Former Vice President and Chief Information Security Officer at James Hardie, Jay Gonzales discusses his career in cybersecurity and the role of continuous learning plays in industry success.

When Jay Gonzales joined the military he never thought the role in finance would lead him down a career path to cybersecurity. His first four years in the Marine Corps was spent working in an office next to the IT team and that, Gonzales says was how he got his first exposure to Information Technology.

“I switched jobs at that time and it just kind of took off because the Department of Defense had started their cybersecurity specialty and I was one of the first Marines to do that job.”

Gonzales spent 13 years as an active duty Marine specializing in Information Assurance and Computer Network Defense (IA/CND) before moving on to a Network Security Engineer at SAIC, then Information Systems Security Manager for the United States Department of the Navy.

He also served as Digital Forensic Investigator for the Naval Criminal Investigative Service (NCIS) before taking on roles as Risk Manager of Global Cyber Security at Hewlett Packard and Chief Security Officer at Samsung Electronics. In addition to his most recent roles, Gonzales also provides consultation to Israeli cybersecurity companies in his role as a Venture Advisor with YL Ventures. He also currently serves as a CISO Governing Body Member with Evanta and is a member of InfraGard National Members Alliance.

In 2021, Gonzales joined James Hardie — a global manufacturer of fiber cement products — as the Vice President and Chief Information Security Officer. While in that role, Gonzales developed and led an award-winning cybersecurity program with the James Hardie cybersecurity program earning a spot on the CSO Award Winners for Innovation in Cybersecurity in 2024.

With security, everything is dynamic, nothing is static. It's always changing. You must keep learning.

Under his leadership, the James Hardie cybersecurity team matured rapidly with his work extending into enterprise risk management and crisis management, as well as helping to develop a business continuity and disaster recovery program.

One of the biggest projects Gonzales’ spearheaded while at James Hardie was an IT / OT segmentation.

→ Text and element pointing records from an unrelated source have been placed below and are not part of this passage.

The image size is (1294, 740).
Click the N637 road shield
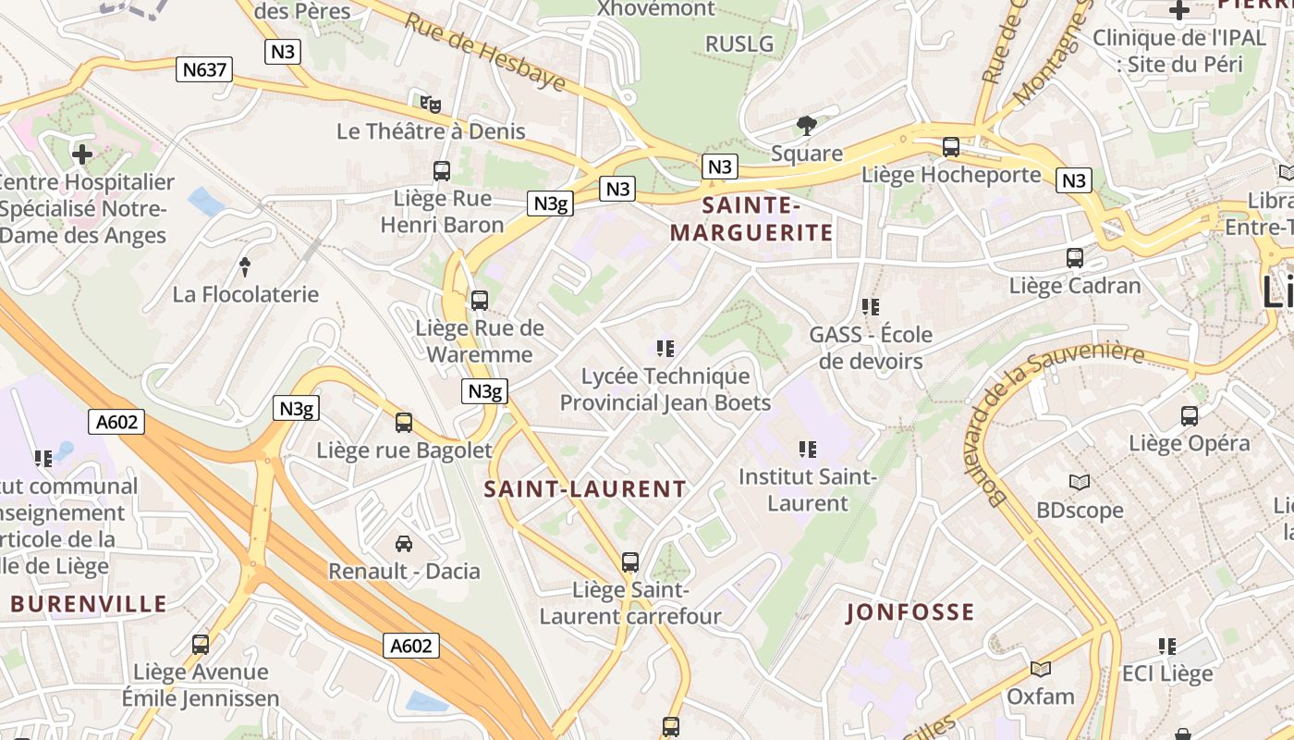point(203,69)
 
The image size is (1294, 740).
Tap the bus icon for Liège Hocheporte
point(950,147)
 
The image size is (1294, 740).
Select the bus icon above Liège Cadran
point(1075,258)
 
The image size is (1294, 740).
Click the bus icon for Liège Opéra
point(1190,416)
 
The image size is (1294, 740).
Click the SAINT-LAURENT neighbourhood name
point(585,489)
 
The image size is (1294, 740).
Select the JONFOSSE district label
point(910,611)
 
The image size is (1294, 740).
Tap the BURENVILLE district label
point(89,605)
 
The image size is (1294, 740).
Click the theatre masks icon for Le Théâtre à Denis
point(430,104)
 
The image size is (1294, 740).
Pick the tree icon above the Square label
point(807,126)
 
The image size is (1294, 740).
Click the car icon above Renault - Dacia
point(404,543)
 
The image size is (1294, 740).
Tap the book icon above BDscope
point(1079,482)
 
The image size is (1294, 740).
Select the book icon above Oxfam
point(1041,669)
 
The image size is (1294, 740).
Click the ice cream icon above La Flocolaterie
point(245,267)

“It took a lot of careful planning and implementation to ensure we were not being disruptive to the manufacturing line and process, but over the course of about two and a half years, we did a full IT / OT segmentation to ensure that in the event there was an incident, it's all going to stay on one side of the fence. It's not going to go over to the other side and impact operations and the reverse,” Gonzales says.

“The CISO role was more about building the foundation for cybersecurity to continue to provide the base to transform the business in the direction they are headed.”

Be the problem solver

When asked about advice to those looking to get into the cybersecurity industry, Gonzales says curiosity is key to long-term success.

“Learn as much as you can about the space,” he says. “With security, everything is dynamic, nothing is static. It's always changing. You must keep learning. You have to challenge yourself. You have to be the person who wants to be the problem solver.”

Finding support from other professionals within the industry can be key to a successful career and Gonzales says he’s always looking for ways to help others in and around the industry rise to their potential.

“To be effective in a mentor role, there has to be a genuine interest in helping other people thrive and see people grow,” he says. “You choose someone to mentor when you see something in someone and you know if they just had more guidance, just a little bit more structure, they can be and do so much more. I see more within them than they're demonstrating to others, and I really try to pull that person out, bring them up a level, because I truly want people to believe in themselves and be successful.”